[Activity]: The material below holds the lines to copy: from the one with "The image size is (1568, 508)." up to and including the one with "This screenshot has width=753, height=691.". Copy them exactly and skip the pictures.

[Input for this task]:
===

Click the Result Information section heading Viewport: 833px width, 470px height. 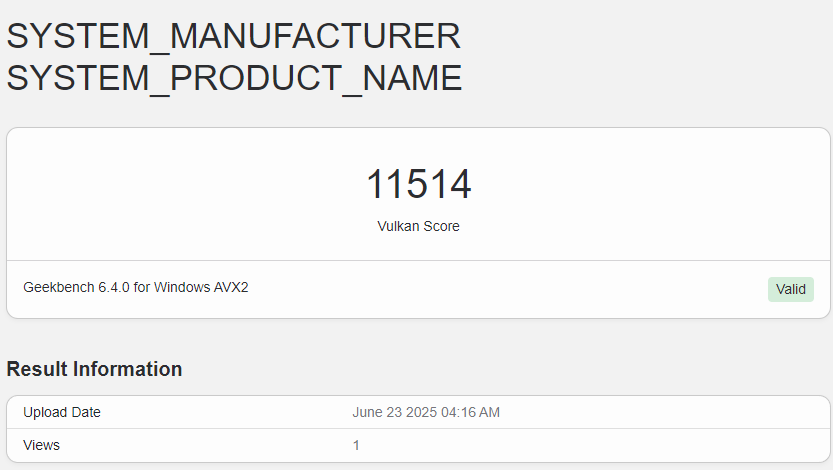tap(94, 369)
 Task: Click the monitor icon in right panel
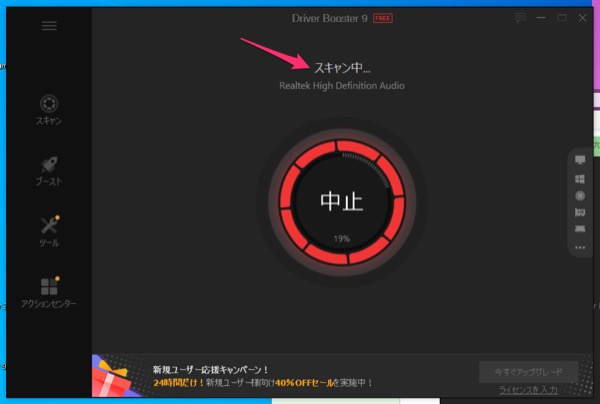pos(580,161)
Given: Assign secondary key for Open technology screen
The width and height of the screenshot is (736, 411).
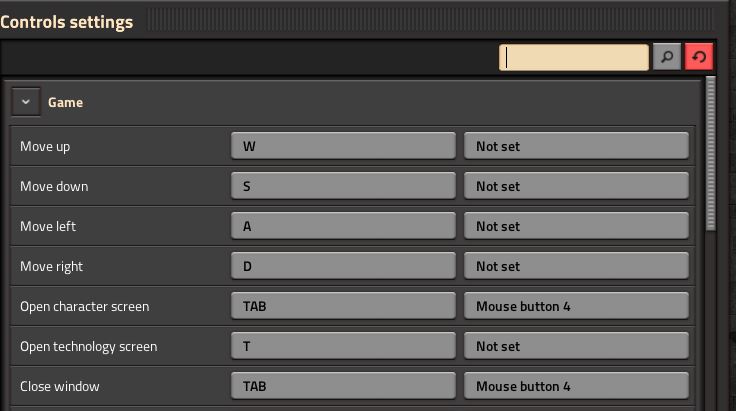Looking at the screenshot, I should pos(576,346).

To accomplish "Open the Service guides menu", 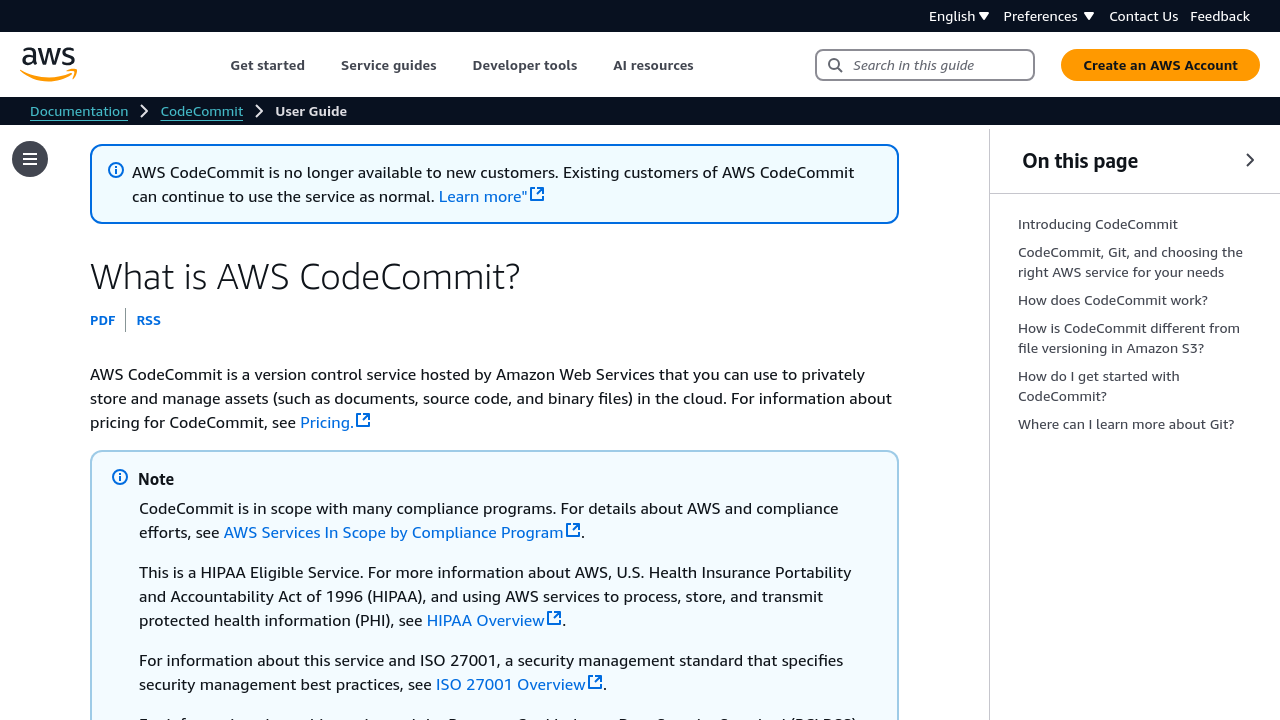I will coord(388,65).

===

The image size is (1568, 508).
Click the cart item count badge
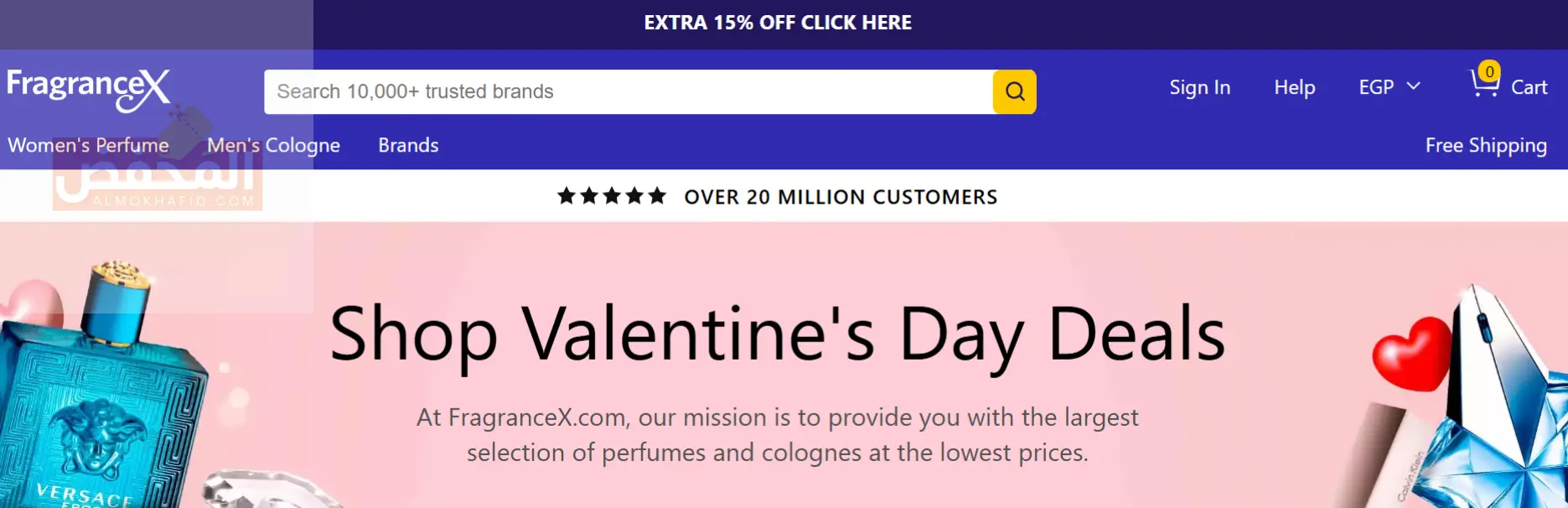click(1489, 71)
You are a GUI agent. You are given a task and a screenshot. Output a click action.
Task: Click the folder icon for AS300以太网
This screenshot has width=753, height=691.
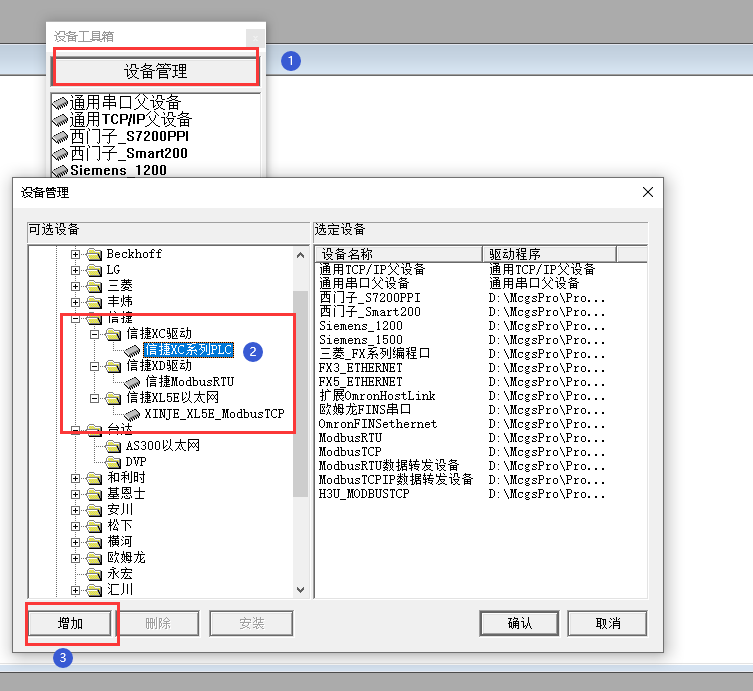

===

[Exercise solution]:
The image size is (1568, 508).
Click the cart item count badge
click(1489, 71)
You are a GUI agent. You are given a task and a screenshot. Output a click action.
Task: Click the folder icon for AS300以太网
This screenshot has width=753, height=691.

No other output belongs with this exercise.